I've found that one of the easiest ways to start the day off right is with breakfast. Breakfast has always been my favorite meal of the day -- coffee literally is what gets me out of bed in the morning -- so on the weekends and when I'm working from home (meaning: when I don't have to wake up at 5) I try to design the meal so it includes lots of fresh veggies and a little fruit. I've found that if I start my day focusing on health, with a lot of water and lots of fresh things, the rest of the day is more likely to follow suit. This has been a go-to lately, so I thought I'd share! Collard greens are my favorite bread, tortilla and wrap replacement, they're sturdy, super crunchy and packed with vitamins and micronutrients (hello vitamin A). Unlike butter lettuce and romaine, collard greens don't disintegrate under heavier fillings, so there's way less mess. I like to cut up a bunch of veggies on Sunday to use as salad fixings and collard wrap fillings throughout the week, which makes assembly super fast and easy.
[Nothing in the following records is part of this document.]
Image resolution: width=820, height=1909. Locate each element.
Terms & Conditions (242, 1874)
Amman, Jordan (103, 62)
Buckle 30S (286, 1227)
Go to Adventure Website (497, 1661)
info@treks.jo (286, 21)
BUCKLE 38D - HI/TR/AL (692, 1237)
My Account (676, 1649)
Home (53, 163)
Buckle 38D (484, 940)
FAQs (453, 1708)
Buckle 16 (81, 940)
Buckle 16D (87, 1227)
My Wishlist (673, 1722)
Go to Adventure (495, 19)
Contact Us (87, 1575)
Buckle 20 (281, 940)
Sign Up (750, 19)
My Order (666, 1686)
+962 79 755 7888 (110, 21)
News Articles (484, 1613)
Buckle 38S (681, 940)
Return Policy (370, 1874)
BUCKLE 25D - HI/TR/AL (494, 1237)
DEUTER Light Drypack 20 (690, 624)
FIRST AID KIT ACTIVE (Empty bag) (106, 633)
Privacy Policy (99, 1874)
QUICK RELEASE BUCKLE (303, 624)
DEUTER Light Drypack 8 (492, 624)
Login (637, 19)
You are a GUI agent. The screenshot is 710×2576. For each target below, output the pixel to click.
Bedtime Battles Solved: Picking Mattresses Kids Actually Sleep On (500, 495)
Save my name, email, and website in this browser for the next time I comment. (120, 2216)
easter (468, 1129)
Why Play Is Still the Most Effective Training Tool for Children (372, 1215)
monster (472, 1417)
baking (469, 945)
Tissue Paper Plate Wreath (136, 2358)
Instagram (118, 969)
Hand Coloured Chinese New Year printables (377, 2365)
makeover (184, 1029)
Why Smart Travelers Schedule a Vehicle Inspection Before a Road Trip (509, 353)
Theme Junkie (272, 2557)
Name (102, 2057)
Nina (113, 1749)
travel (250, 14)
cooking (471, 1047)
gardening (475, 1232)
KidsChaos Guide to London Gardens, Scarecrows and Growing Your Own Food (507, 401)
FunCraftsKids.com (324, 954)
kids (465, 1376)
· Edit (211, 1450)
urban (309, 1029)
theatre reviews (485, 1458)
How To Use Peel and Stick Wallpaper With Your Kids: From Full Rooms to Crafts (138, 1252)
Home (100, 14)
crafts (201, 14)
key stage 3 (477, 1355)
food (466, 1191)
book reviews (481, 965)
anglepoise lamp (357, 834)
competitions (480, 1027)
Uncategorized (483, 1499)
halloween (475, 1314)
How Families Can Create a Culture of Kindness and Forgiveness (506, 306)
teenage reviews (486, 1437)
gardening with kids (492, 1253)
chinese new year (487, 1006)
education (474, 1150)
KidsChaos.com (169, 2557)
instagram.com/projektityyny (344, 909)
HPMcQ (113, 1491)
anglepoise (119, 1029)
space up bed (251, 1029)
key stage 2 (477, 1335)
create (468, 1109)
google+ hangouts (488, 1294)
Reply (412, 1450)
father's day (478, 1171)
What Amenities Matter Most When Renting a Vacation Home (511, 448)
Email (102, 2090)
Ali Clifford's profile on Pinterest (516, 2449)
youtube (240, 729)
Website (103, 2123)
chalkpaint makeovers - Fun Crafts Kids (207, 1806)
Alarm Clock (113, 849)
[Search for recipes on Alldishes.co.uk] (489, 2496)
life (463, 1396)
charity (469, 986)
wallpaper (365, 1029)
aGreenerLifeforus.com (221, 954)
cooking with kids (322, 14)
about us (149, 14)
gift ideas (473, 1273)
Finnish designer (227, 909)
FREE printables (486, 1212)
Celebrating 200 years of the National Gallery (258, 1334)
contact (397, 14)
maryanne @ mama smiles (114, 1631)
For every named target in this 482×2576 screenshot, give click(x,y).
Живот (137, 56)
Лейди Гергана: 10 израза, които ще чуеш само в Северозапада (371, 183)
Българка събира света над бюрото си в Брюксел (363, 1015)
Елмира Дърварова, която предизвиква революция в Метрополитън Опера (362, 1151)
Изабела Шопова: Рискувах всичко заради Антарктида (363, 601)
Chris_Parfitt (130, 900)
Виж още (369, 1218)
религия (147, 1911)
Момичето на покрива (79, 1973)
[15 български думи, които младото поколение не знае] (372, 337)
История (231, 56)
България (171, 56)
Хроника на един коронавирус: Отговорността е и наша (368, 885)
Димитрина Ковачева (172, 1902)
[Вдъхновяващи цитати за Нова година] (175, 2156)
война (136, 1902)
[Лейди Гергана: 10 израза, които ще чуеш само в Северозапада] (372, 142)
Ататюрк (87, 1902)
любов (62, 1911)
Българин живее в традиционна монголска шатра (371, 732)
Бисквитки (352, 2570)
Collard Green Breakfast Tacos
[makes 2]

1/2 large collard green leaf, washed, with center vein removed and cut into 2 pieces
1-2 eggs (tofu scramble also works!)
Coconut oil or ghee
Purple cabbage (sliced)
Radish (sliced)
Cilantro (sliced)
Green onion (sliced)
Avocado (sliced)
Hot sauce
Nutritional yeast

Scramble eggs in coconut oil until done. Divide in two and place on collard leaf pieces. Top with veggies, hot sauce and nutritional yeast.